2013 Iran MO (3rd Round), 4
Prime $p=n^2 +1$ is given. Find the sets of solutions to the below equation:
\[x^2 - (n^2 +1)y^2 = n^2.\]
(25 points)
2009 IMC, 4
Let $p$ be a prime number and $\mathbf{W}\subseteq \mathbb{F}_p[x]$ be the smallest set satisfying the following :
[list]
(a) $x+1\in \mathbf{W}$ and $x^{p-2}+x^{p-3}+\cdots +x^2+2x+1\in \mathbf{W}$
(b) For $\gamma_1,\gamma_2$ in $\mathbf{W}$, we also have $\gamma(x)\in \mathbf{W}$, where $\gamma(x)$ is the remainder $(\gamma_1\circ \gamma_2)(x)\pmod {x^p-x}$.[/list]
How many polynomials are in $\mathbf{W}?$
2011 Postal Coaching, 1
Prove that, for any positive integer $n$, there exists a polynomial $p(x)$ of degree at most $n$ whose coefficients are all integers such that, $p(k)$ is divisible by $2^n$ for every even integer $k$, and $p(k) -1$ is divisible by $2^n$ for every odd integer $k$.
VI Soros Olympiad 1999 - 2000 (Russia), 11.6
Let $P(x)$ be a polynomial with integer coefficients. It is known that the number $\sqrt2+\sqrt3$ is its root.
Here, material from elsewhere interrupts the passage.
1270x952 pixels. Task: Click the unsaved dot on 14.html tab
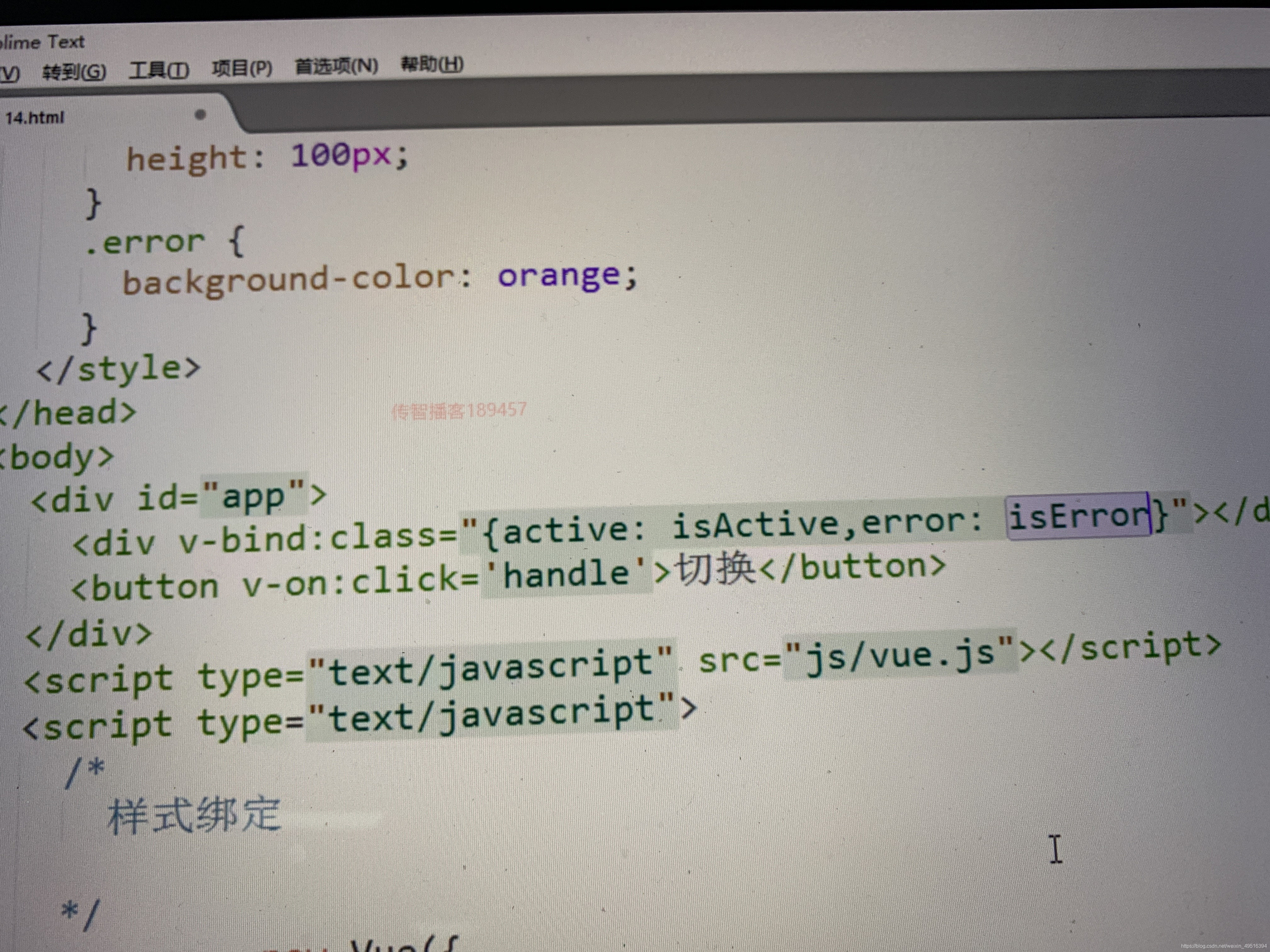[x=200, y=115]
Prove that the number $\sqrt2-\sqrt3$ is also its root.
2006 Polish MO Finals, 3
Find all pairs of integers $a,b$ for which there exists a polynomial $P(x) \in \mathbb{Z}[X]$ such that product $(x^2+ax+b)\cdot P(x)$ is a polynomial of a form \[ x^n+c_{n-1}x^{n-1}+\cdots+c_1x+c_0 \] where each of $c_0,c_1,\ldots,c_{n-1}$ is equal to $1$ or $-1$.
1978 Putnam, B5
Find the largest $a$ for which there exists a polynomial
$$P(x) =a x^4 +bx^3 +cx^2 +dx +e$$
with real coefficients which satisfies $0\leq P(x) \leq 1$ for $-1 \leq x \leq 1.$
1993 Romania Team Selection Test, 2
For coprime integers $m > n > 1$ consider the polynomials $f(x) = x^{m+n} -x^{m+1} -x+1$ and $g(x) = x^{m+n} +x^{n+1} -x+1$. If $f$ and $g$ have a common divisor of degree greater than $1$, find this divisor.
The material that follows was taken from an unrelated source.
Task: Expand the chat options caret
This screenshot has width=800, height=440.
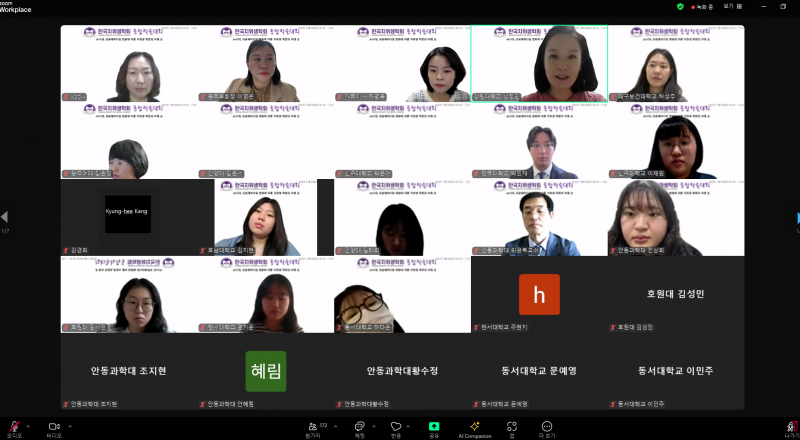Action: tap(373, 422)
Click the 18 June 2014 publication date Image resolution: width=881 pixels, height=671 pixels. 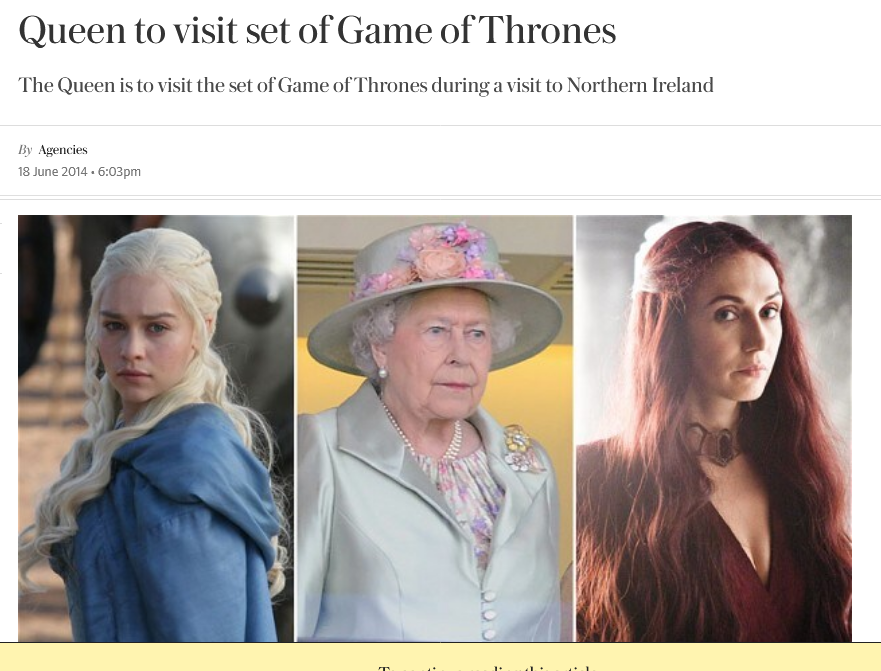53,171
2018 Brazil Team Selection Test, 5
Prove: there are polynomials $S_1, S_2, \ldots$ in the variables $x_1, x_2, \ldots,y_1, y_2,\ldots$ with integer coefficients satisfying, for every integer $n \ge 1$, $$\sum_{d \mid n} d \cdot S_d ^{n/d}=\sum_{d \mid n} d \cdot (x_d ^{n/d}+y_d ^{n/d}) \quad (*)$$
Here, the sums run through the positive divisors $d$ of $n$.
For example, the first two polynomials are $S_1 = x_1 + y_1$ and $S_2 = x_2 + y_2 - x_1y_1$, which verify identity
$(*)$ for $n = 2$: $S_1^2 + 2S_2 = (x_1^2 + y_1^2) + 2 \cdot(x_2 + y_2)$.